JSS gangs were used to intimidate and kill opposition supporters and judges who gave verdicts against UNP criminals. They were used repeatedly against workers and trade unions to break strikes, assault and kill trade unionists, get members of existing unions dismissed, and even abuse and assault management personnel who attempted to rein them in. That members of the JSS had protection from the very top was obvious from the fact that the police never acted against them, while around 80,000 public employees who opposed them and went on strike lost their jobs. It has been suggested that this organization compares with the storm troopers in Hitler’s Germany, and certainly in its mode of operation vis-à-vis the labor movement and opposition parties, as well as its relationship to the ruling party and police, the JSS resembled an amalgam of the fascist storm troops and “unions” of Hitler and Mussolini.
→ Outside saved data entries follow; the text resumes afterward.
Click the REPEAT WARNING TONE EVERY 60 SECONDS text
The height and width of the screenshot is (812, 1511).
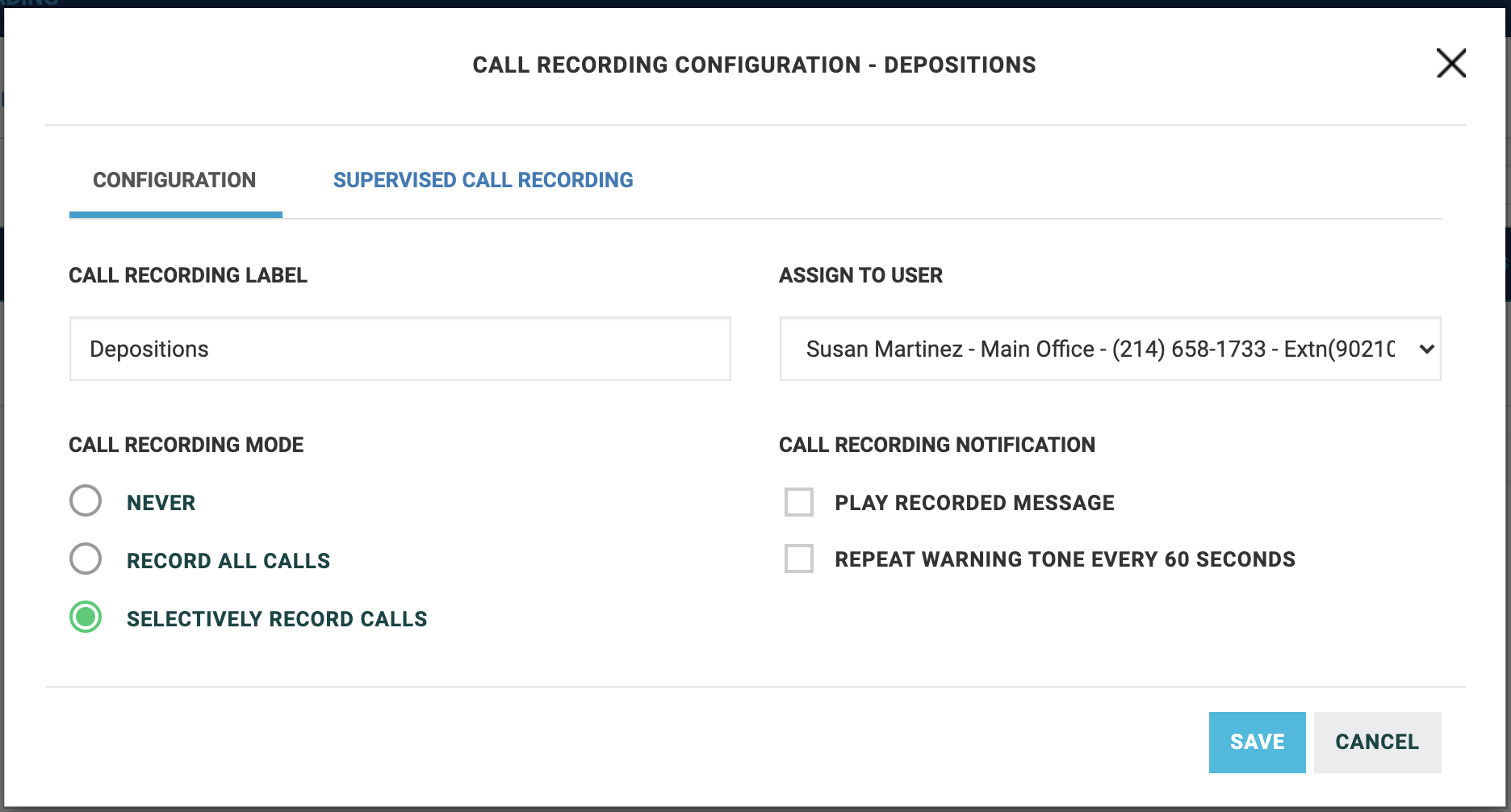(1065, 559)
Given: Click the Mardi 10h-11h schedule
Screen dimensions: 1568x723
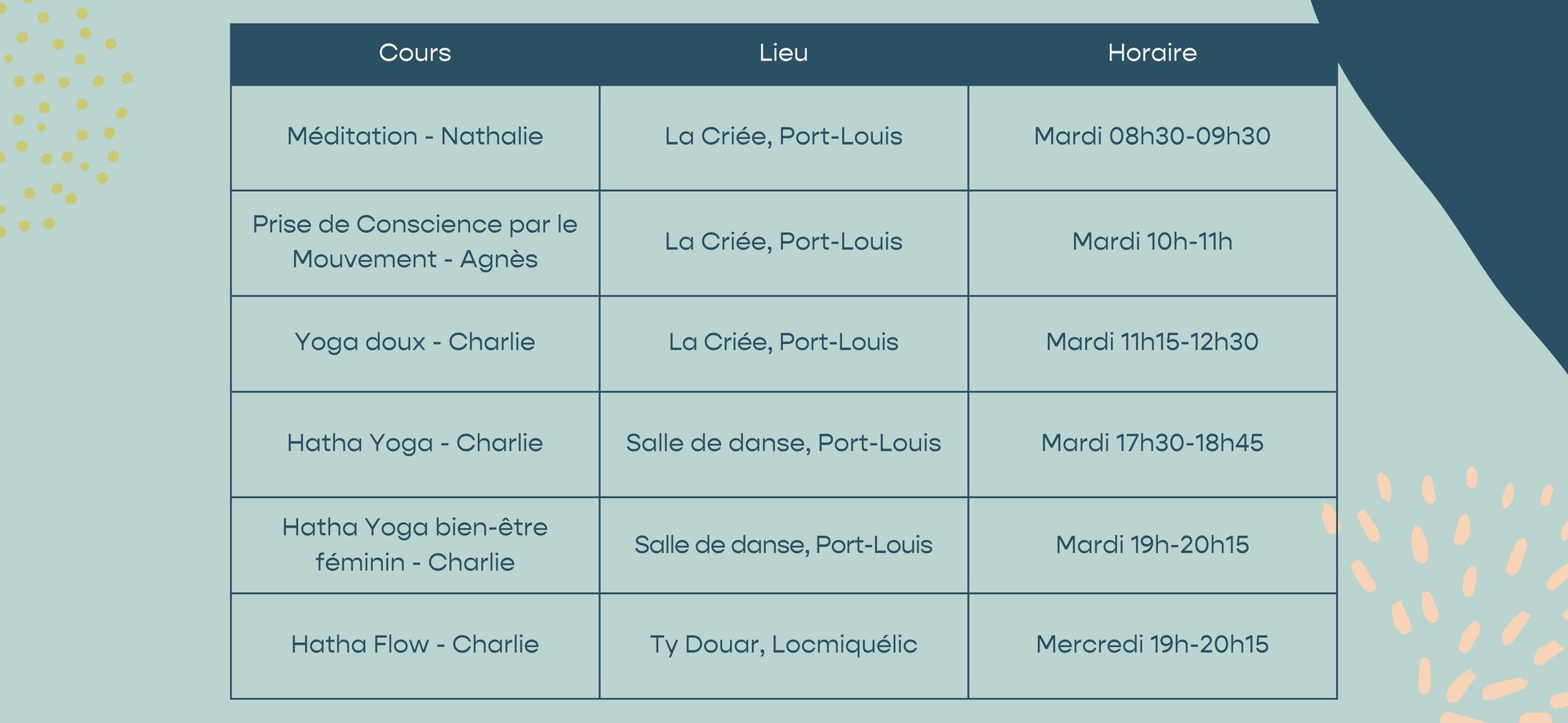Looking at the screenshot, I should tap(1152, 243).
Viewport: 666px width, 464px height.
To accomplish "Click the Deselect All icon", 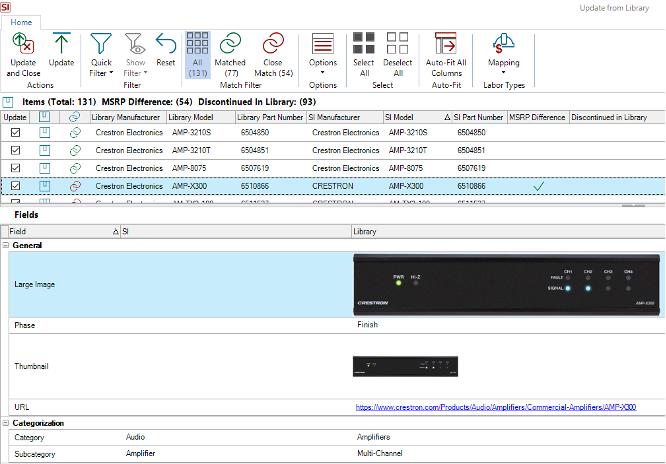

The parallel with fascist storm troops is most striking in the way the JSS was used to assault and kill Tamils, loot and burn their shops and homes, and drive them out of the areas where they lived. The anti-Tamil pogroms of 1977 started just a month after the UNP took office. Then in May 1981, violence broke out in Jaffna, and the targets of widespread arson attacks included the Jaffna Public Library, with its 95,000 volumes and priceless manuscripts. This was followed by island-wide pogroms against Tamils, which were only over-shadowed by the even more gruesome massacres of 1983, which left thousands of Tamils dead. This violence was claimed to be a spontaneous response to the killing of thirteen soldiers by Tamil militants, but there is ample evidence that the 1983 pogrom was carefully planned and state-sponsored. Simultaneously, the Prevention of Terrorism Act (1979) and provisions of the Public Security Act were used as a cover for the torture, disappearance, and kill­ing of thousands of Tamils by the state.

The pogroms of 1983 converted a simmering conflict into a civil war. This was a direct consequence of the Left’s abandonment of Sri Lankan working-class soli­darity in the 1960s, which allowed extreme right-wing Sinhala nationalist forces to become enormously power­ful while robbing the working class of the capacity to resist. Tamil socialists were demoralized. Many drifted into Tamil nationalist parties and militant groups, some were later killed or driven into exile by the LTTE (Libera­tion Tigers of Tamil Eelam or Tamil Tigers).

This was the background against which the Indo-Lanka Accord was signed by Indian Prime Minister Rajiv Gandhi and Sri Lankan President J. R. Jayawardene in July 1987. While recognizing the unity, sovereignty, and territorial integrity of Sri Lanka, it also affirmed the country’s multi-ethnic, multi-lingual, and multi-reli­gious character. The 13th Amendment was enacted to make Tamil an official language and provide for limited devolution of power to the provinces, and the Indian Peace-Keeping Force (IPKF) occupied the North-East. But within three months, fighting broke out between the LTTE and IPKF, with Tamil civilians caught in the crossfire.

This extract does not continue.